»»
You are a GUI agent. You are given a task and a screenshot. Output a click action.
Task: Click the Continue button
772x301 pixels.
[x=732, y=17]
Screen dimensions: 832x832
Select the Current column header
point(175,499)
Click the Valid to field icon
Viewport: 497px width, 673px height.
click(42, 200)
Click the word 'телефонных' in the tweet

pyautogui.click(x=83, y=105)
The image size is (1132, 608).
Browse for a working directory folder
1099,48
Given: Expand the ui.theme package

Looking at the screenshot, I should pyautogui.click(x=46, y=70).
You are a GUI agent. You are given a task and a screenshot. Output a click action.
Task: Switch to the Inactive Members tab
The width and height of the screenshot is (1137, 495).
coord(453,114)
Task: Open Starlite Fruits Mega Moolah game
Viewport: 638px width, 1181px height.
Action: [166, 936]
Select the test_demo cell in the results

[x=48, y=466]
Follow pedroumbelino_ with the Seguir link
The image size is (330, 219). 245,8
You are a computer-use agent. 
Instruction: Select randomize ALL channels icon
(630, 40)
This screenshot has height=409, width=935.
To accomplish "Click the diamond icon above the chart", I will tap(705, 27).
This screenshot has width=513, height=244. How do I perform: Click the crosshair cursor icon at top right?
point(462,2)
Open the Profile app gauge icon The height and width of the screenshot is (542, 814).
««
WORK REQUEST
Make an exact copy of every line from the one with "Task: Click the Continue button" to the end of the data, with the first and last of those lines included.

SOLUTION TO THE EXERCISE
Task: Click the Continue button
772x301 pixels.
[x=732, y=17]
Screen dimensions: 832x832
Select the Current column header
point(175,499)
Click the Valid to field icon
Viewport: 497px width, 673px height.
click(42, 200)
Click the word 'телефонных' in the tweet

pyautogui.click(x=83, y=105)
The image size is (1132, 608).
Browse for a working directory folder
1099,48
Given: Expand the ui.theme package

Looking at the screenshot, I should pyautogui.click(x=46, y=70).
You are a GUI agent. You are given a task and a screenshot. Output a click action.
Task: Switch to the Inactive Members tab
The width and height of the screenshot is (1137, 495).
coord(453,114)
Task: Open Starlite Fruits Mega Moolah game
Viewport: 638px width, 1181px height.
Action: [166, 936]
Select the test_demo cell in the results

[x=48, y=466]
Follow pedroumbelino_ with the Seguir link
The image size is (330, 219). 245,8
You are a computer-use agent. 
Instruction: Select randomize ALL channels icon
(630, 40)
This screenshot has height=409, width=935.
To accomplish "Click the diamond icon above the chart", I will tap(705, 27).
This screenshot has width=513, height=244. How do I perform: Click the crosshair cursor icon at top right?
point(462,2)
Open the Profile app gauge icon The height and width of the screenshot is (542, 814).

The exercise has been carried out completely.